Kuliner cempedak
-(Kamis, 1 Januari 2025)-
Apakah Anda pernah makan cempedak goreng?
Nangka goreng mungkin Anda pernah memakannya. Tetapi cempedak goreng, belum tentu. Mengapa? Sebab tidak semua daerah ditumbuhi cempedak. Buah ini memang tidak hidup di sembarang tempat.
Bisa jadi Anda bahkan belum pernah melihat buahnya. Terlebih jika Anda tinggal di wilayah pesisir, di pinggir pantai, tempat tanahnya asin, berpasir, dan angin laut berembus tanpa henti—kondisi yang membuat cempedak sulit tumbuh. Sebaliknya, ia lebih banyak hidup di hutan pedalaman, di tanah lembap yang subur, seperti di Kalimantan.
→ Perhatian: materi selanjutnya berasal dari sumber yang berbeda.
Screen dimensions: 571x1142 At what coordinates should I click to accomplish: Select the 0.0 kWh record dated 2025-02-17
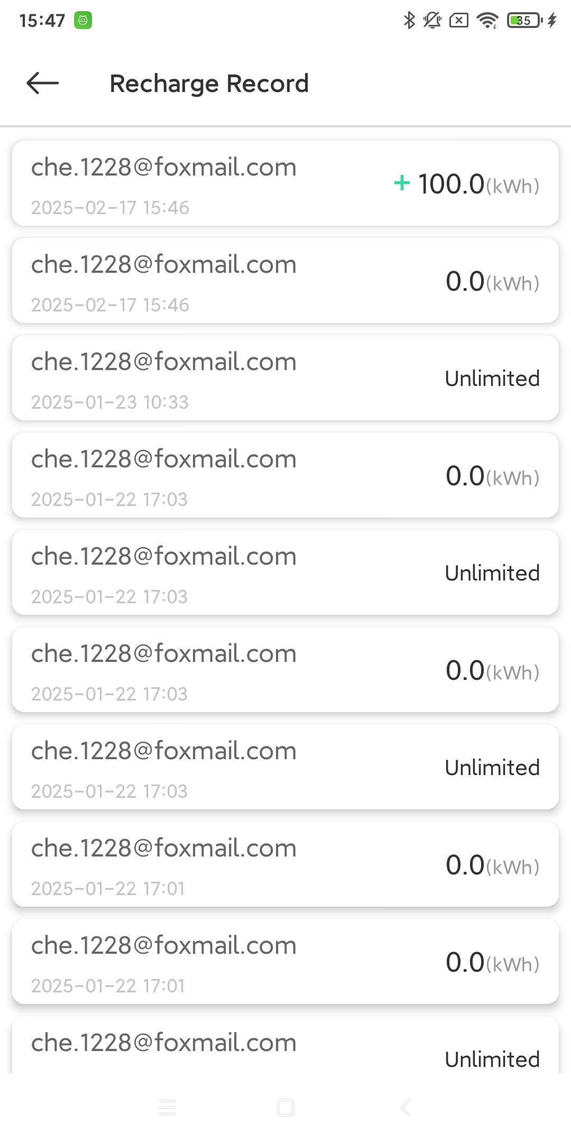click(286, 281)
Bagi masyarakat yang akrab dengan cempedak, buah ini bukan sekadar buah musiman, melainkan sumber pangan yang dekat dengan kehidupan. Ia telah menjadi menu populer. Hampir semua bagian buahnya dapat diolah dan dikonsumsi. Salah satunya adalah cempedak goreng—yang menariknya, bukan hanya daging buahnya yang digoreng, tetapi juga bijinya. Biji cempedak digoreng garing dan bisa langsung dimakan, tanpa limbah yang tersisa.
Di titik ini, saya teringat pertanyaan yang sejak tadi mengusik pikiran: bagaimana manusia pertama kali menemukan bahwa setiap bagian buah cempedak bisa menjadi makanan?
Bagaimana bisa seseorang mendapat ide mengolah kulit dalamnya menjadi mandai? Atau berpikir bahwa cempedak muda layak dijadikan sayur? Atau memutuskan menggoreng bukan hanya buahnya, tetapi juga isinya?
Dugaan terkuat saya tetap sama: semuanya bermula dari coba-coba. Mungkin diawali oleh kebetulan, lalu berkembang menjadi eksperimen yang disengaja. Penemuan pangan, jika ditelusuri, jarang lahir dari teori—ia hampir selalu lahir dari keberanian mencicipi hal yang belum pasti.
Sebenarnya, saya bisa membayangkan urutan peristiwanya, membuat imajinasi tentang orang pertama yang menyingkap kulit cempedak, mencium getahnya, lalu dengan setengah ragu tetap memasukkannya ke dalam kuali. Tetapi saya sedang malas mengetiknya kali ini. Jadi, silakan Anda membuat imajinasi Anda sendiri tentang apa yang terjadi. Karena bagaimanapun, imajinasi manusia selalu menjadi pintu pertama kemajuan. Dari sanalah peradaban bergerak, dari sanalah rasa ingin tahu mengalahkan rasa takut.
Dan dari rasa ingin tahu sederhana itulah, kemungkinan besar, cempedak—buah hutan yang tidak semua orang pernah melihatnya—menjadi menu yang hampir seluruh bagiannya bisa dinikmati.
Pada akhirnya, refleksi ini bukan hanya tentang cempedak. Ia adalah pengingat bahwa peradaban pangan kita dibangun bukan oleh kepastian, melainkan oleh keberanian untuk mencoba, mengamati, menilai, dan meneruskan yang layak. Sisanya? Diserahkan pada daya cipta manusia—yang tak pernah berhenti mengolah kemungkinan menjadi kemajuan.